- [EXERCISE DESCRIPTION]
Give each entry back by retyping it exactly as written.

** Opening DATA TO EXAMINE block **

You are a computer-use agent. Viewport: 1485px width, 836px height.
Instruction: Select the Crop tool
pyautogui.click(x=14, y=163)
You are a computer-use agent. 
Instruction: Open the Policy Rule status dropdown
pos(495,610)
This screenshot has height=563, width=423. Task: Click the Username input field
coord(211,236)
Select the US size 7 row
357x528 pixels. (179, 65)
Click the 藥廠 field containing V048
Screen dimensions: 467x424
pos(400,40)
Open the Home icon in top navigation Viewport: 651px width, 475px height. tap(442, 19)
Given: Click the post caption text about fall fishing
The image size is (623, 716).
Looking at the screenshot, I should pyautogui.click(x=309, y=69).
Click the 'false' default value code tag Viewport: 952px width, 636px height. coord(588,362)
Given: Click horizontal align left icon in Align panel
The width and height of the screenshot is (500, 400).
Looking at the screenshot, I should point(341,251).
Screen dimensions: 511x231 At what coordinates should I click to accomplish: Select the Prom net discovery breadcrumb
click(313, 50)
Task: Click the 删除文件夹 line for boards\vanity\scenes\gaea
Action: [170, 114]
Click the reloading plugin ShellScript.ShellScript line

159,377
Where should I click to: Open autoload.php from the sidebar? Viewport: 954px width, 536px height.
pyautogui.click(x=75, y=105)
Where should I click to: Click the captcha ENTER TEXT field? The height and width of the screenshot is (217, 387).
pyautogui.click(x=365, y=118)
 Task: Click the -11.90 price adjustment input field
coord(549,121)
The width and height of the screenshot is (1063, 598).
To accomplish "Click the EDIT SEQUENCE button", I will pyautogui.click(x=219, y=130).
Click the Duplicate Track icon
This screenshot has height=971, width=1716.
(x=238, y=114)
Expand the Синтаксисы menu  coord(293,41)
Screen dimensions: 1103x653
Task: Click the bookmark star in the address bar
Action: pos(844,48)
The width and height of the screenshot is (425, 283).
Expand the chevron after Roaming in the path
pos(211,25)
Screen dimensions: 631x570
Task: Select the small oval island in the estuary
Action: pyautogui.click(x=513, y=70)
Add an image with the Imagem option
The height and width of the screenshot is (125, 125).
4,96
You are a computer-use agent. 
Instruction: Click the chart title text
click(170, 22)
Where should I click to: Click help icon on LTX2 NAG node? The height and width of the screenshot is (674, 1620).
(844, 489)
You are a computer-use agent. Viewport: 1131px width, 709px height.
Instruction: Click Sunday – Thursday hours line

** Closing DATA TO EXAMINE block **

- [ANSWER]
You are a computer-use agent. Viewport: 1485px width, 836px height.
Instruction: Select the Crop tool
pyautogui.click(x=14, y=163)
You are a computer-use agent. 
Instruction: Open the Policy Rule status dropdown
pos(495,610)
This screenshot has height=563, width=423. Task: Click the Username input field
coord(211,236)
Select the US size 7 row
357x528 pixels. (179, 65)
Click the 藥廠 field containing V048
Screen dimensions: 467x424
pos(400,40)
Open the Home icon in top navigation Viewport: 651px width, 475px height. tap(442, 19)
Given: Click the post caption text about fall fishing
The image size is (623, 716).
Looking at the screenshot, I should pyautogui.click(x=309, y=69).
Click the 'false' default value code tag Viewport: 952px width, 636px height. coord(588,362)
Given: Click horizontal align left icon in Align panel
The width and height of the screenshot is (500, 400).
Looking at the screenshot, I should point(341,251).
Screen dimensions: 511x231 At what coordinates should I click to accomplish: Select the Prom net discovery breadcrumb
click(313, 50)
Task: Click the 删除文件夹 line for boards\vanity\scenes\gaea
Action: [170, 114]
Click the reloading plugin ShellScript.ShellScript line

159,377
Where should I click to: Open autoload.php from the sidebar? Viewport: 954px width, 536px height.
pyautogui.click(x=75, y=105)
Where should I click to: Click the captcha ENTER TEXT field? The height and width of the screenshot is (217, 387).
pyautogui.click(x=365, y=118)
 Task: Click the -11.90 price adjustment input field
coord(549,121)
The width and height of the screenshot is (1063, 598).
To accomplish "Click the EDIT SEQUENCE button", I will pyautogui.click(x=219, y=130).
Click the Duplicate Track icon
This screenshot has height=971, width=1716.
(x=238, y=114)
Expand the Синтаксисы menu  coord(293,41)
Screen dimensions: 1103x653
Task: Click the bookmark star in the address bar
Action: pos(844,48)
The width and height of the screenshot is (425, 283).
Expand the chevron after Roaming in the path
pos(211,25)
Screen dimensions: 631x570
Task: Select the small oval island in the estuary
Action: pyautogui.click(x=513, y=70)
Add an image with the Imagem option
The height and width of the screenshot is (125, 125).
4,96
You are a computer-use agent. 
Instruction: Click the chart title text
click(170, 22)
Where should I click to: Click help icon on LTX2 NAG node? The height and width of the screenshot is (674, 1620).
(844, 489)
You are a computer-use agent. Viewport: 1131px width, 709px height.
Instruction: Click Sunday – Thursday hours line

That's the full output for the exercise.